The future of nationalism
Nationalism was the ideology that suited the Second Industrial Revolution, and globalism is what suits the information technology era. The extent of economic specialization of 1900 lent itself well to nation-states. Those nation-states did not have to be very big – Sweden wasn’t – but if they were small they needed to have open economies and institutions allowing extensive trade even in the absence of mass migration.
The extent of economic specialization of 2020 in the developed world is not the same as that of 1900. Industrial specialization, as when each industrial Northern American city produced a different good, is in decline, but instead there are hyper-specialized clusters of academic and industrial research, drawing on international talent. This requires stepping up from nationalism toward globalism. Linguistically this means English, stripped of a few Americanisms and Anglicisms like non-metric units; in literature this means reading a selection of many different cultures’ great authors, usually in translation, and not just one linguistic canon; in science this means an academia that trends toward international exchanges and often nation-hopping in training. It’s too vast a world for cultural Fordism, which encourages post-Fordist specialization – think Starbucks and its many different options for coffee and not the McDonald’s of 20 years ago with its limited menu.

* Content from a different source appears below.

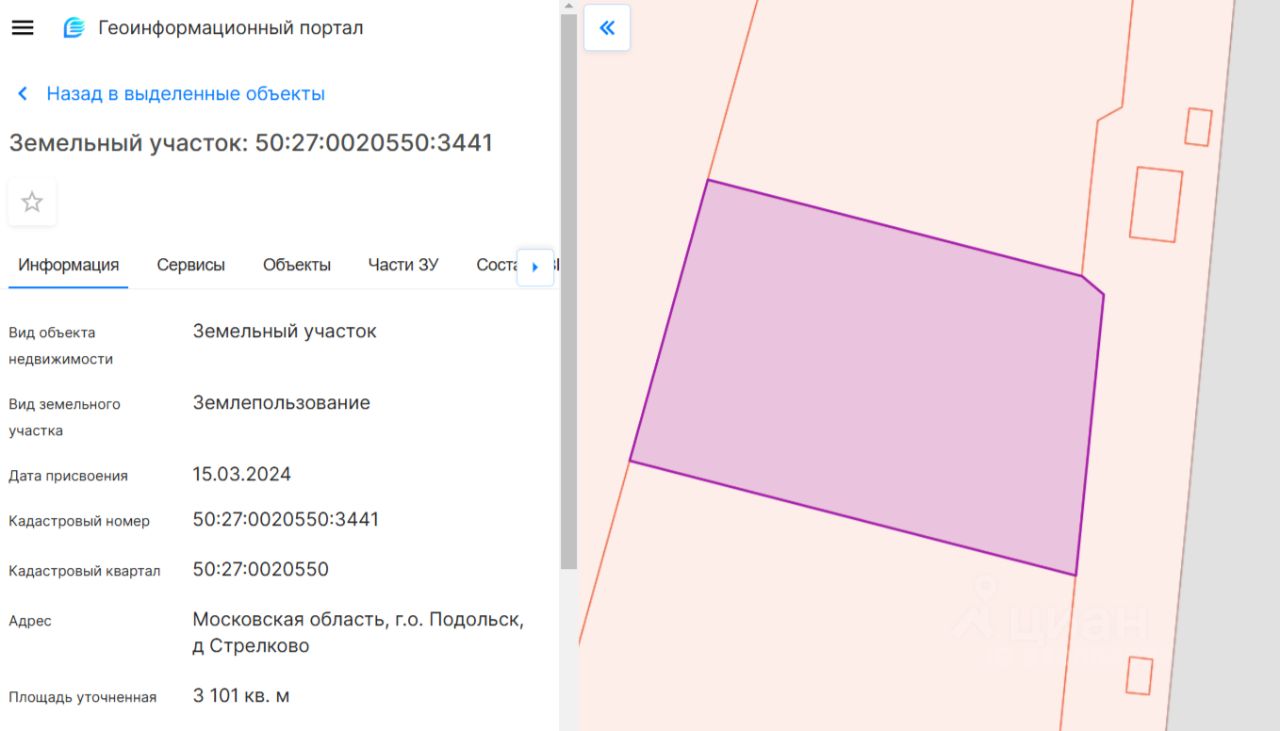Click the info panel vertical scrollbar
The width and height of the screenshot is (1280, 731).
point(568,290)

The United States happens to be very well-suited for some aspects of globalization: most importantly, it is already Anglophone. It is ill-suited for others: Americans’ sense of national pride is bound in industries and consumption patterns that are destroying the planet. Any green transition, and really any improvement in infrastructure beyond the 1950s and 60s, will offend Americans’ sense of nationhood and elevate subcultures they are used to denigrating. This is not partisan and this is not even mostly racial. Nationalism romanticizes the nation’s imagined past, and in the United States more than anywhere else the past in question must be discarded as an era of wanton pollution.